Loosely shape the dough into two balls, wrap them tightly in plastic wrap, and refrigerate for at least 3 hours or overnight.

Preheat the oven to 350 degrees F. Line two baking sheets with parchment paper.

Divide each dough ball in half, to make four portions. Place on portion on a lightly floured work surface and return the other three portions to the refrigerator.

Roll out the dough to about 1/4 inch thickness. The dough will be sticky, so you may have to flip and lightly flour it a few times while you work. Use a 2-inch round cookies cutter (or the top of a drinking glass if you're without one, I did) to create the sandwich tops and bottoms, transfer them to the prepared baking sheets, leaving about 1 inch of space around each cookie.
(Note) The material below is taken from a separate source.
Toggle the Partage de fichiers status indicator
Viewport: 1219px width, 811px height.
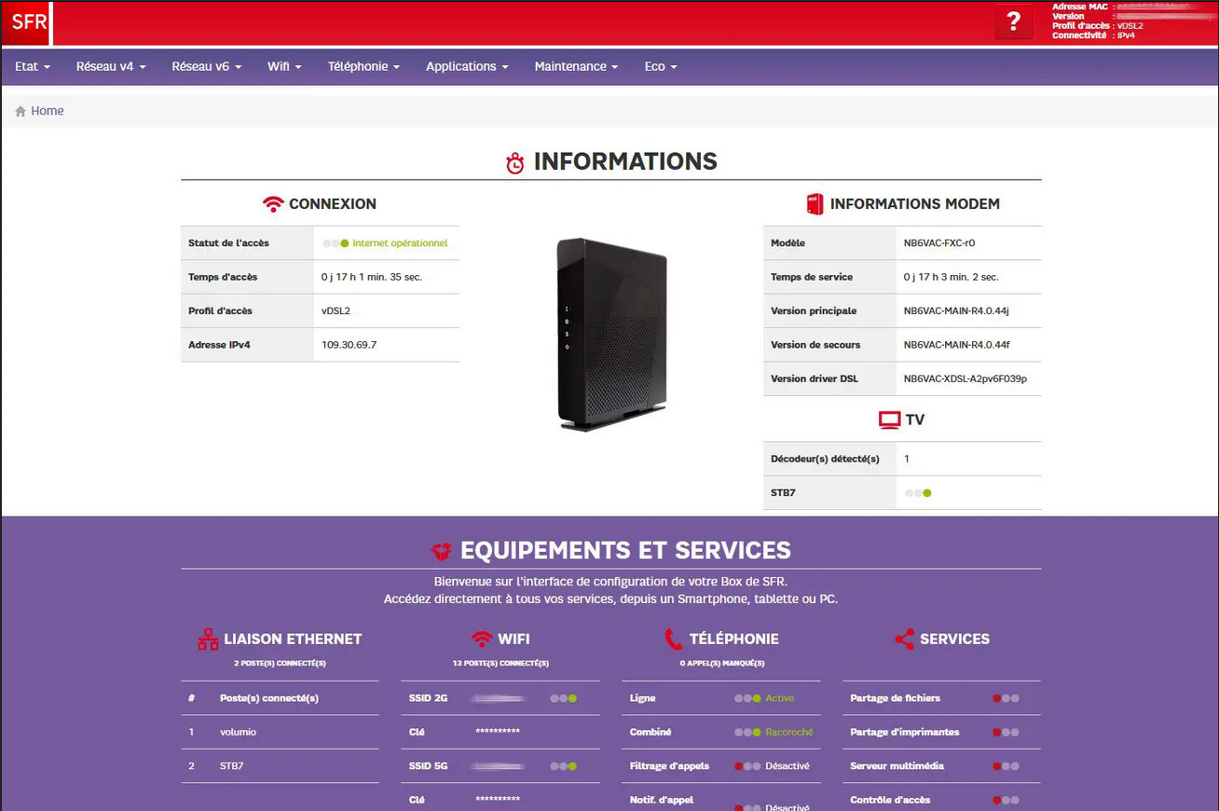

Extra dough scraps can be refrigerated and re-rolled, if desired.

Bake the cookies for 10-12 minutes or until they are slightly browned. (12 minutes for a crispy cookie, 9-10 minutes for a chewy one.) Allow the cookies to cool on the pan for a few minutes before transferring to a wire rack to cool completely.

While the cookies cool, make the vanilla filling.

Make the filling

In the bowl of a stand mixer, beat the shortening and butter until lump-free and smooth. Add the sugar in three parts mixing after each addition. Add the salt, vanilla and rum, if you're using it, and beat for 10 seconds. The filling should be thick but spreadable. You can add a few drops of water here and there if it's too thick.

Using a small spoon or a 2-tablespoon cookie scoop, spoon the filling onto the flat side of one cookie. Place another cookie, flat side down, on top and press down slightly so the filling spreads to the edges of the cookie.

Makes about 25 sandwiches, give or take a few, and will keep at room temperature for about 3 days.